Ryan Church, Brian Schneider and Vinny Castilla homered, Loaiza settled down to earn his first win in more than a month and the Nationals came back to beat the Oakland Athletics 7-2 on Wednesday night for their season-high sixth straight victory.
That fit a pattern the Nationals have established in opening a 1½-game lead in the competitive NL East. They trailed in each of their past 10 wins and in 23 of 33 overall this season.
"It felt awkward getting him all those runs," said Church, the reigning NL rookie of the month, who had four hits and three RBI. "It was like, 'Here, big boy. We got it, finally.'"
Oakland manager Ken Macha tinkered with his lineup, which came into the game hitting .249, the fourth-lowest mark in the majors. Bobby Crosby was moved up to second in the order for just the second time this season, and it paid off: After Jason Kendall singled to start the game, Crosby hit Loaiza's 3-1 offering just to the left of the 410-foot sign in center for his first homer this season.
In all, Loaiza (2-4) threw 26 pitches in the first inning, also giving up a walk, and just 14 were strikes. But he only got in trouble once the rest of the way during his seven innings, giving up two singles in the fourth. With runners on the corners and one out, Loaiza got Nick Swisher to ground into a 6-4-3 double play.
Loaiza left after giving up two runs on four hits. The key? He started throwing more strikes -- 55 of his 71 pitches in innings two through six.
In only two of his 12 previous starts had Loaiza left with the lead -- even though he entered Wednesday with a 3.56 ERA -- because the Nationals were averaging about two runs per nine innings of run support for him.
So he had been stuck on one victory since May 5.
"A big relief: I can say, 'I got No. 2!'" said Loaiza, who went into the clubhouse to switch to an undershirt without sleeves after the second inning. "Pitching with the lead is something I always wanted."
Said Nationals manager Frank Robinson: "You like to get the win no matter who is out there, but it's nice that he was out there tonight."
Since falling to 25-26 with a loss at St. Louis on May 28, Washington has gone 9-1 to move seven games over .500 for the first time since August 2003, when they were the Montreal Expos. More than halfway into a two-week homestand, the Nationals are 8-1,
improving to 20-9 at RFK Stadium.
The Athletics, meanwhile, have lost 10 straight on the road.

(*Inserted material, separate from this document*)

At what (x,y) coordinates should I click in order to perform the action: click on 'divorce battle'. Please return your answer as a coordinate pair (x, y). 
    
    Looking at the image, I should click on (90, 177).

"I don't think there's any one set reason why we're struggling on the road," Crosby said. "We need to figure it out in a hurry here. We can't keep losing."
For the Nationals, it was the first time they've hit three homers in a game at RFK Stadium. Robinson, who played in the park against the old Senators, has been saying he figured the ball would fly once the weather heated up.
Church hit a line shot to right for his fifth homer of the season, cutting the deficit to 2-1 in the third. Washington went up 4-2 in the fourth on Carlos Baerga's RBI double -- which hit off the top of the fence and drew an accidental fireworks display -- and Schneider's two-run shot to right.
That all came off starter Ryan Glynn (0-2), who gave up four runs on seven hits and a walk in his four innings.
"Your starter throws some misplaced fastballs, trying to put them in a different area, and you lay them right down the middle," A's manager Ken Macha said. "We paid heavily for that."
Church's night wasn't perfect: He made one mistake that earned Robinson's wrath, swinging on a 3-0 pitch during his final at-bat after being given the take sign. Church fouled that back and then hit a single up the middle, falling a double short of the cycle.
Nationals right fielder Jose Guillen was hit on the left hand in the sixth inning by Keiichi Yabu. Guillen took a couple of steps toward the mound and yelled at Yabu, before Robinson came out of the dugout and had an animated discussion with his player. The manager
described it as "two strong personalities out there trying to get a word in." Robinson wanted to take out Guillen, who wanted to run. Guillen eventually left in the eighth and said he'll decide Thursday whether to play that night.